Exact copies of all entries are needed. Pictures are to be left out.

-- Exercise input follows --

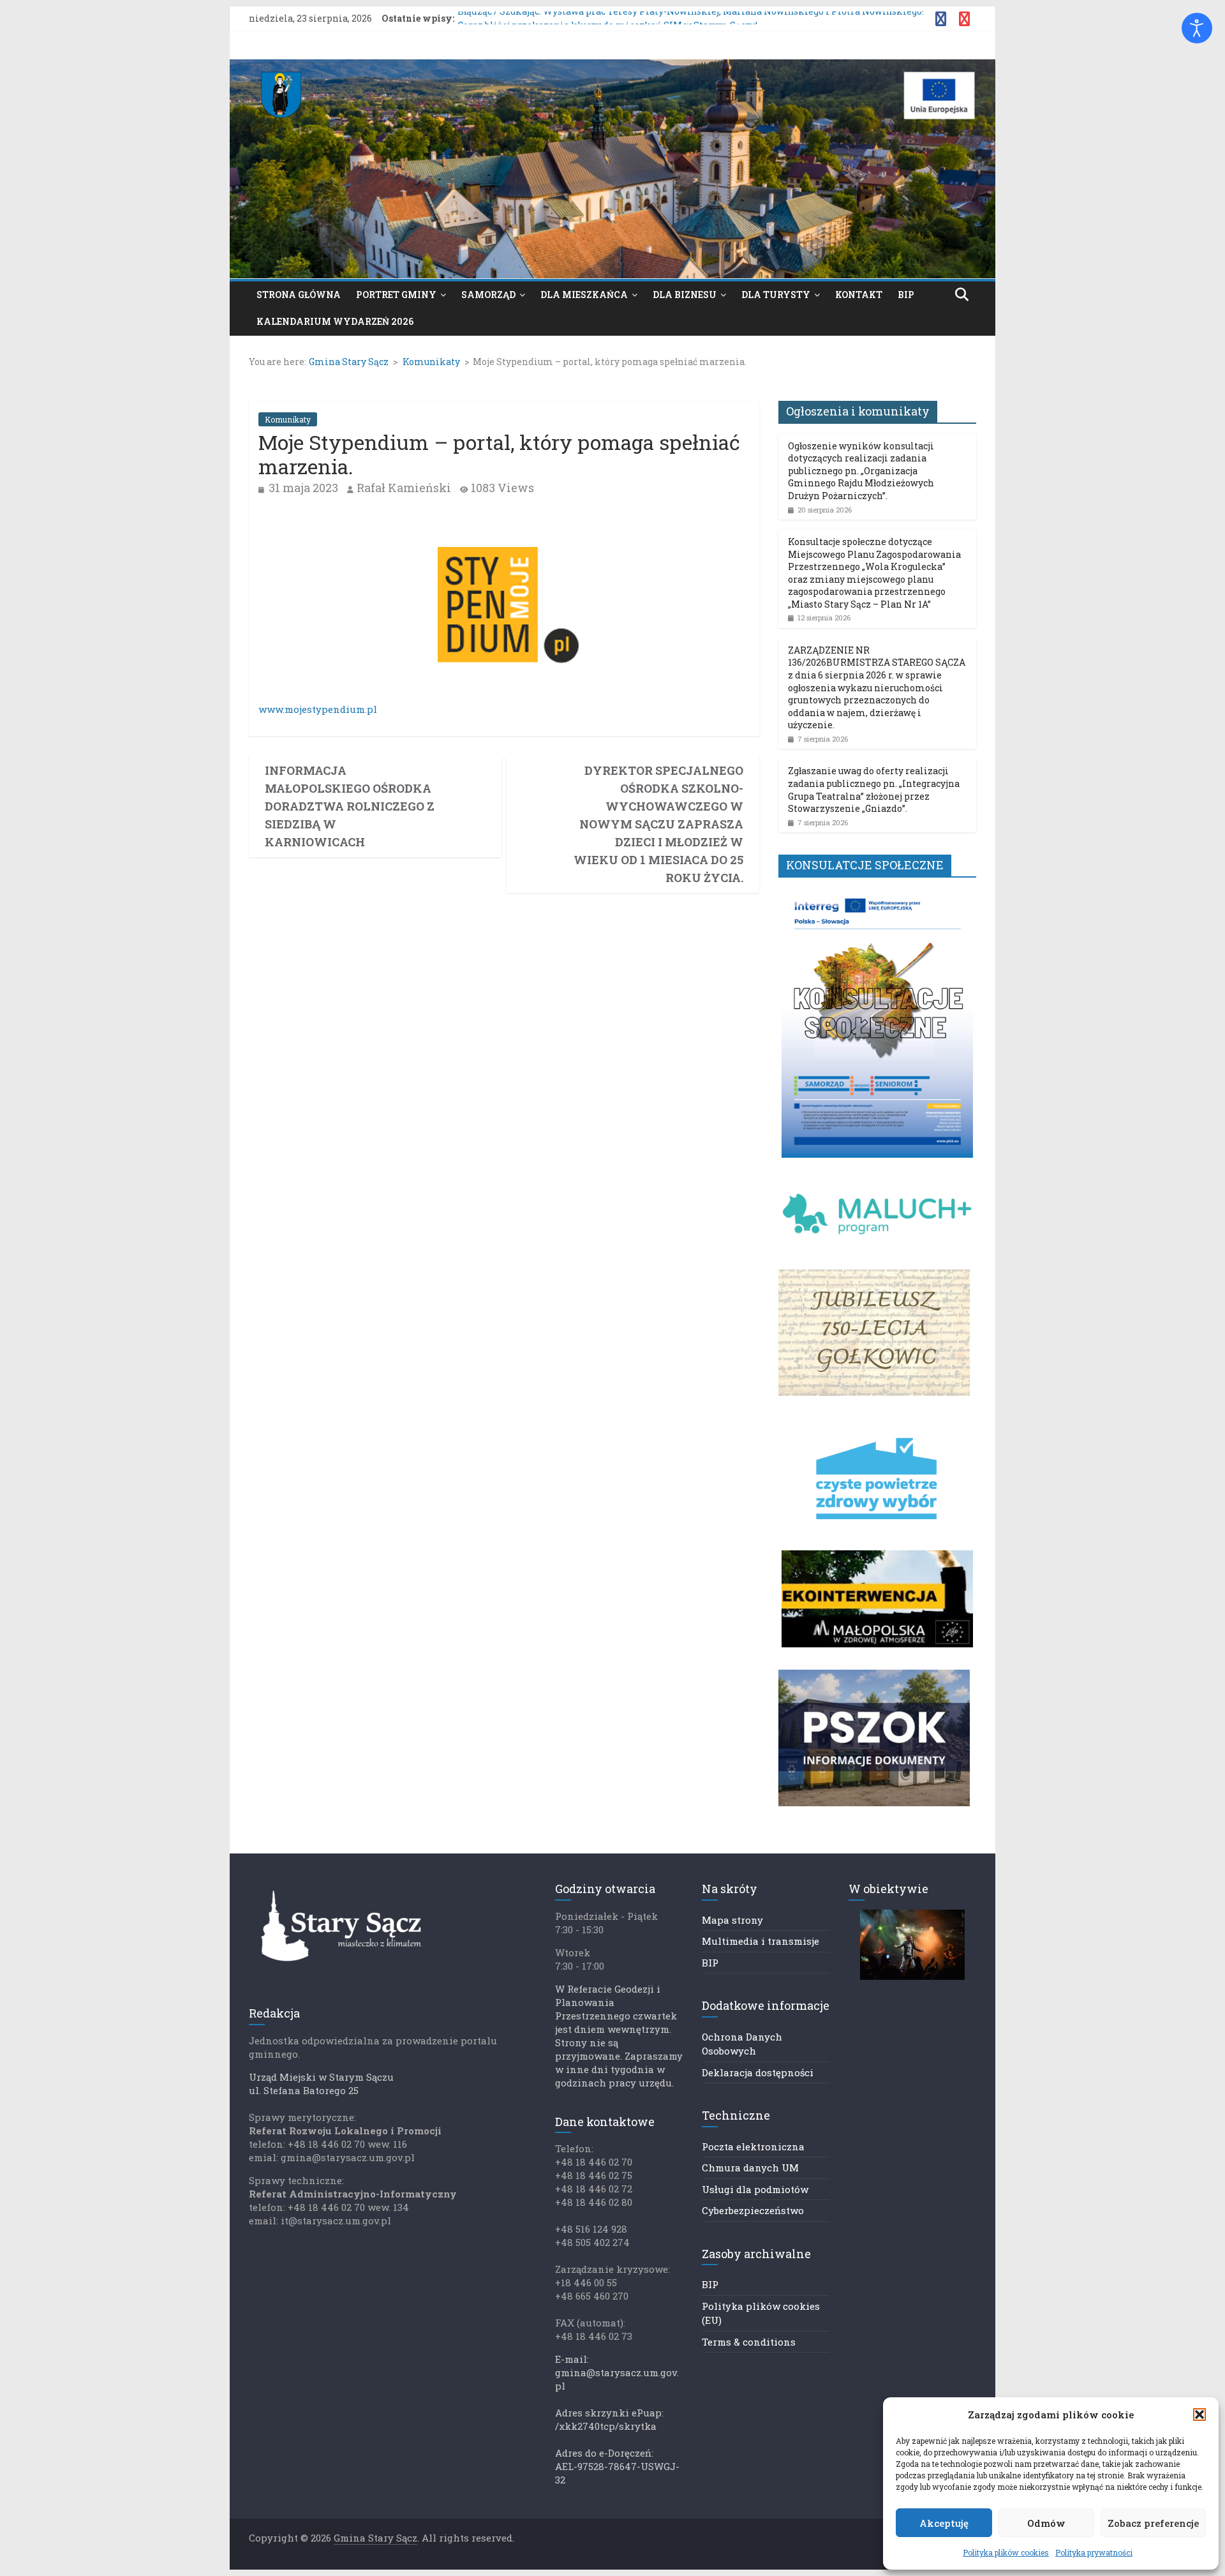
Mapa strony (732, 1919)
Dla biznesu (684, 294)
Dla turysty (775, 294)
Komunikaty (288, 419)
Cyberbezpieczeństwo (753, 2210)
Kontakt (858, 294)
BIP (906, 294)
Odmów (1046, 2523)
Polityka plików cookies (1006, 2552)
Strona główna (298, 294)
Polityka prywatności (1093, 2552)
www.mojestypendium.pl (317, 709)
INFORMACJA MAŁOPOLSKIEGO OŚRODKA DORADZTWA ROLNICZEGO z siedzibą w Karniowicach (349, 806)
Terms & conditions (749, 2341)
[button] (1199, 2414)
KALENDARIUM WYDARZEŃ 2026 (334, 321)
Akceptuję (944, 2523)
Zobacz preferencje (1153, 2523)
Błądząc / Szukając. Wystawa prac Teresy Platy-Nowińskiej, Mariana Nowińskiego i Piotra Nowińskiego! (690, 18)
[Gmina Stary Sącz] (612, 67)
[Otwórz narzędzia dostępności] (1197, 28)
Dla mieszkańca (584, 294)
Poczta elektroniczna (753, 2146)
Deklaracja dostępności (757, 2072)
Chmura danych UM (750, 2167)
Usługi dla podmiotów (755, 2189)
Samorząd (488, 294)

-- Exercise input concluded --

- [Completed exercise]:
Mapa strony (732, 1919)
Dla biznesu (684, 294)
Dla turysty (775, 294)
Komunikaty (288, 419)
Cyberbezpieczeństwo (753, 2210)
Kontakt (858, 294)
BIP (906, 294)
Odmów (1046, 2523)
Polityka plików cookies (1006, 2552)
Strona główna (298, 294)
Polityka prywatności (1093, 2552)
www.mojestypendium.pl (317, 709)
INFORMACJA MAŁOPOLSKIEGO OŚRODKA DORADZTWA ROLNICZEGO z siedzibą w Karniowicach (349, 806)
Terms & conditions (749, 2341)
[button] (1199, 2414)
KALENDARIUM WYDARZEŃ 2026 (334, 321)
Akceptuję (944, 2523)
Zobacz preferencje (1153, 2523)
Błądząc / Szukając. Wystawa prac Teresy Platy-Nowińskiej, Mariana Nowińskiego i Piotra Nowińskiego! (690, 18)
[Gmina Stary Sącz] (612, 67)
[Otwórz narzędzia dostępności] (1197, 28)
Dla mieszkańca (584, 294)
Poczta elektroniczna (753, 2146)
Deklaracja dostępności (757, 2072)
Chmura danych UM (750, 2167)
Usługi dla podmiotów (755, 2189)
Samorząd (488, 294)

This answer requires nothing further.